● Assigned task
In the entries below, find the line containing "707x587 pixels. How" and the line containing "Select the 表 (Table) toolbar icon". Copy those two lines and everything between them exactly, without the pictures.

BEGIN Data extract

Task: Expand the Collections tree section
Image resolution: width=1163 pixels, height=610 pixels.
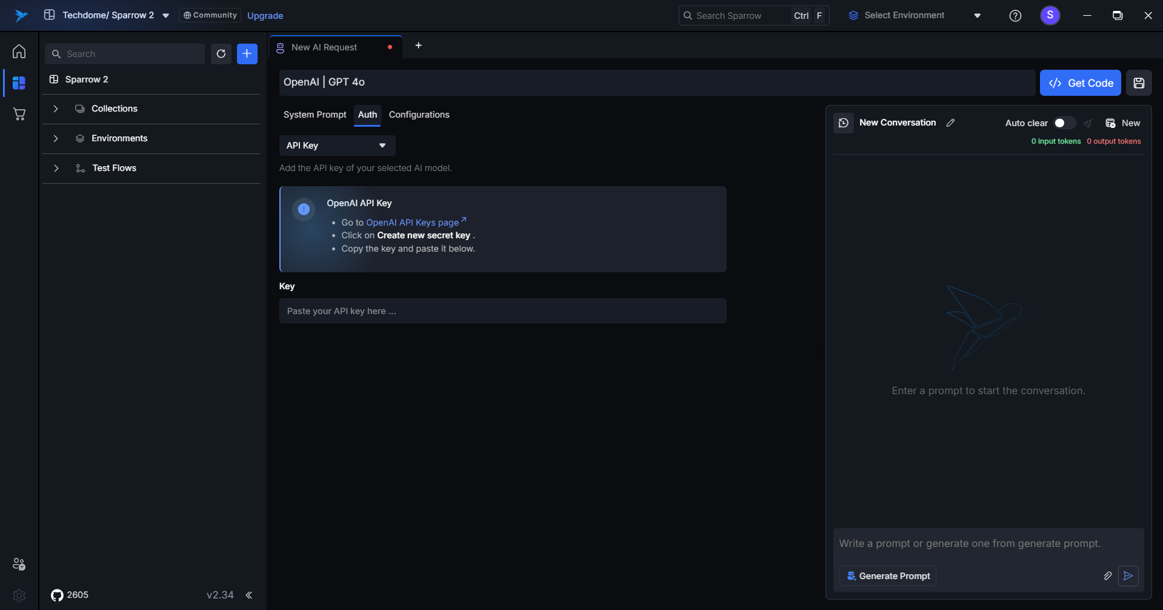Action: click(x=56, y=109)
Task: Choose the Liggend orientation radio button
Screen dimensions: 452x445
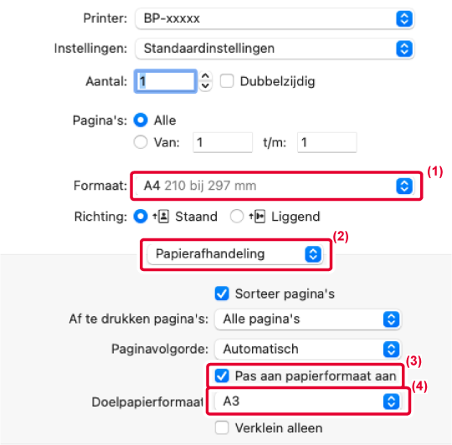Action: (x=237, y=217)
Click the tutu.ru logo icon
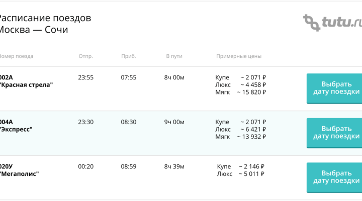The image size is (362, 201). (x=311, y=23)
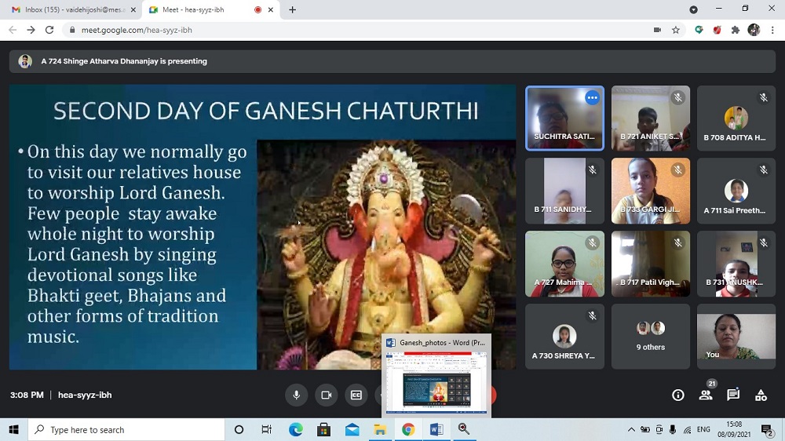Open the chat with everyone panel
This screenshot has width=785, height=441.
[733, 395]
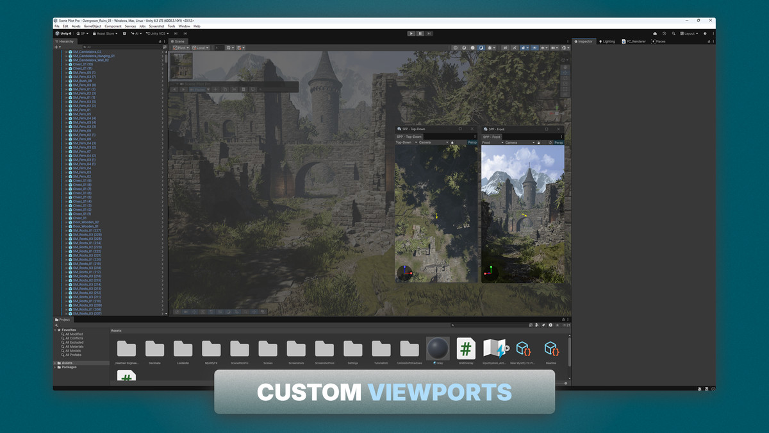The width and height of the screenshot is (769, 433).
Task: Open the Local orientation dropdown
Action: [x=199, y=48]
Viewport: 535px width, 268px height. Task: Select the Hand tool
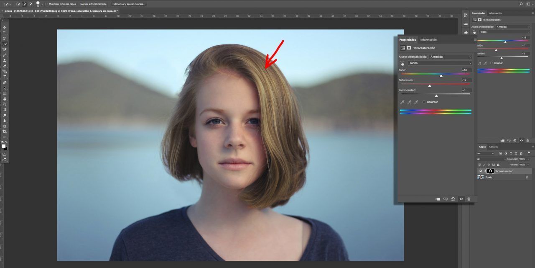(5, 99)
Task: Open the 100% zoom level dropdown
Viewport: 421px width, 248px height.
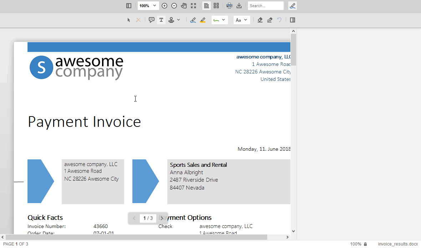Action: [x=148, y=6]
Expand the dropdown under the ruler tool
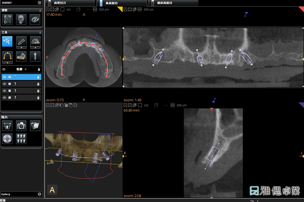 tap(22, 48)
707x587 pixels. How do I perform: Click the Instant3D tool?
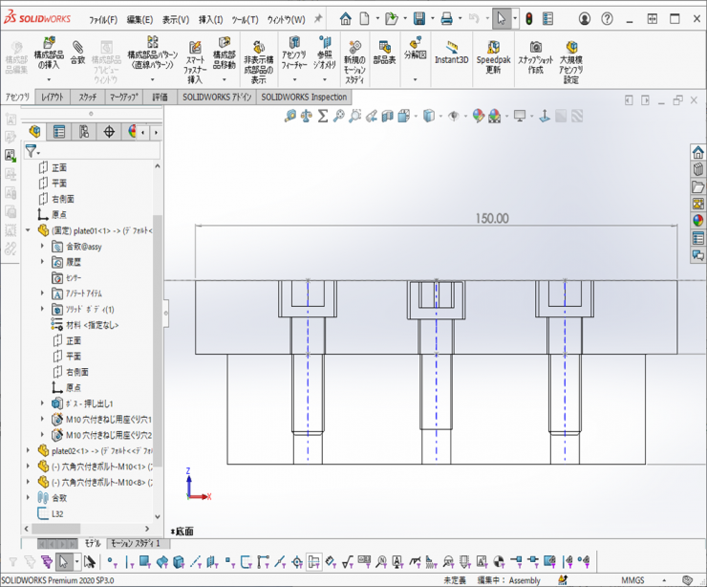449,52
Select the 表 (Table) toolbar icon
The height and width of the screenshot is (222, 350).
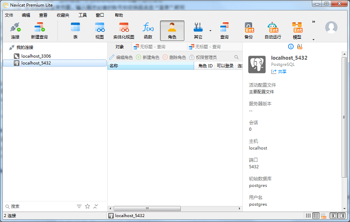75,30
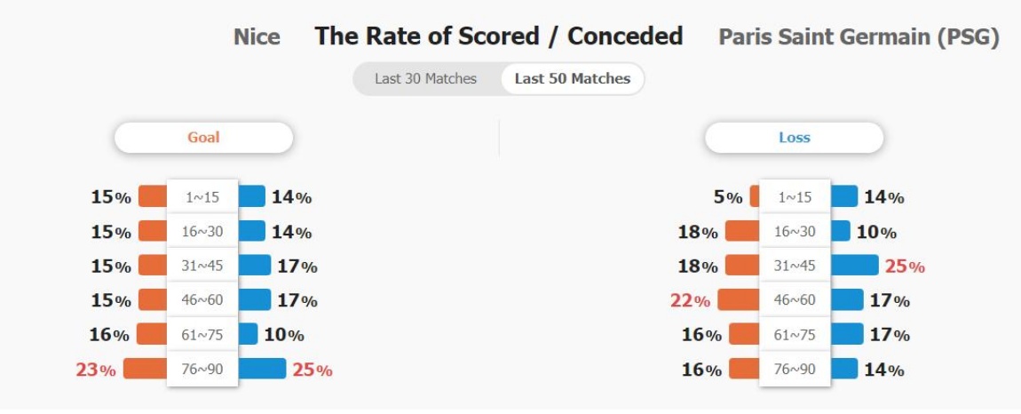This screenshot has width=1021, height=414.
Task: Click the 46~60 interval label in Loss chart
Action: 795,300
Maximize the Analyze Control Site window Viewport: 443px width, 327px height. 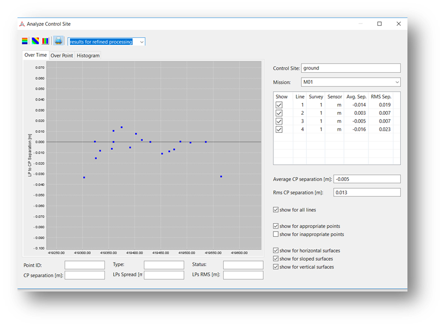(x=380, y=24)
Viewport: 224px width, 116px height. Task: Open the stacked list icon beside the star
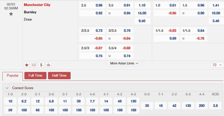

END Data extract

● Written solution
707x587 pixels. How do I perform: Click the Instant3D tool?
449,52
Select the 表 (Table) toolbar icon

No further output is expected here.